Text shown =>
* * * * * * * * *

When it comes to the Internet, if you're not paying for a product, you probably are the product.

As data collection has become the currency of the digital economy, consumers are the ones generating the value. But many people are often oblivious to the access they grant some companies when they blindly accept their terms and conditions.

Privacy advocates at the Mobile World Congress in Barcelona have been taking big Internet firms to task this week for what they regard as gross privacy violations and the exploitation of users' tendency to click "accept" without first reading a contract.

Experts say companies often hide seemingly nefarious permissions in the fine print, from reading text messages to monitoring a user's location and automatically turning off wireless devices' airplane mode.

"Make no mistake, there are no free apps," Mikko Hyppönen, chief research officer at Finnish anti-virus company F-Secure, said during a panel discussion on Monday. "All of these free offerings are monetizing themselves one way or another."

Strings attached

A vivid example of the strings attached to seemingly gratis programs was provided by Gary Kovacs, chief executive at AVG Technologies and a former CEO of Mozilla, during his keynote speech on Wednesday.

Kovacs explained how his 10-year-old daughter recently came up to him and asked about a user agreement that had popped up when she tried to download a video game.

Upon examination, Kovacs discovered that the company behind the game wanted to log his daughter's name, location and browser and chat histories.

"Somebody please explain to me why a massive worldwide company needs to collect this information on a 10-year-old girl," Kovacs said. "What do they do with it? Why don't they tell me what they do with it?"

The price of deception

Kovacs joined a chorus of entrepreneurs and security specialists who said such a practice of hoodwinking consumers into sharing their most sensitive data would eventually cut into companies' bottom lines as trust in those institutions eroded.

"Commercial pressure that we create with our buying power has to be an important factor that will let us scale these kinds of trust decisions," said Brian Hernacki, a chief architect at Intel's new devices group.

Bildergalerie Mobile World Congress Barcelona Spain
With ubiquitous internet technology, many are asking who is watching whomImage: Getty Images/David Ramos

But as long as there are only a few very powerful companies dominating certain sectors, there is little incentive for companies to heed the warnings of privacy advocates.

* * * * * * * * *

Task prompt => Carry on the article about free apps and user privacy from its last sentence, keeping the same news-report style.

Saved entries:

* * * * * * * * *

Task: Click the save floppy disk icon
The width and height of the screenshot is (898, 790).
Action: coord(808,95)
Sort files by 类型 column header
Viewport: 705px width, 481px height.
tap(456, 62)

* * * * * * * * *

Response =>
"As soon as the people have a kind of choice, you'll see that concentrating on privacy solutions will pay out," said Claus Ulmer, a group privacy officer at Deutsche Telekom.

Misgivings about online security led to some creative marketing ploys during the convention in Barcelona. One firm was advertising free Wi-Fi security by handing out blue business cards with the words, "I saw you watching porn yesterday!"

Fighting back

Feelings that nothing online is ever private - a sentiment confirmed by the revelations about widespread government snooping revealed by former NSA contractor Edward Snowden - have also given rise to businesses that specialize in blocking other companies and public entities from siphoning off personal data from unwitting consumers.

Switzerland-based Silent Circle was showing off some of its encryption-heavy mobile devices at Mobile World Congress, including the Blackphone - a sleek, Android-powered smartphone that automatically encrypts video and voice calls. It allows users to see exactly what permissions apps are using and gives them the option of selectively shutting off the ones they deem too intrusive.

It also puts a glass ceiling on top of apps from data miners such as Facebook, Google and LinkedIn, preventing them from tapping in-phone data.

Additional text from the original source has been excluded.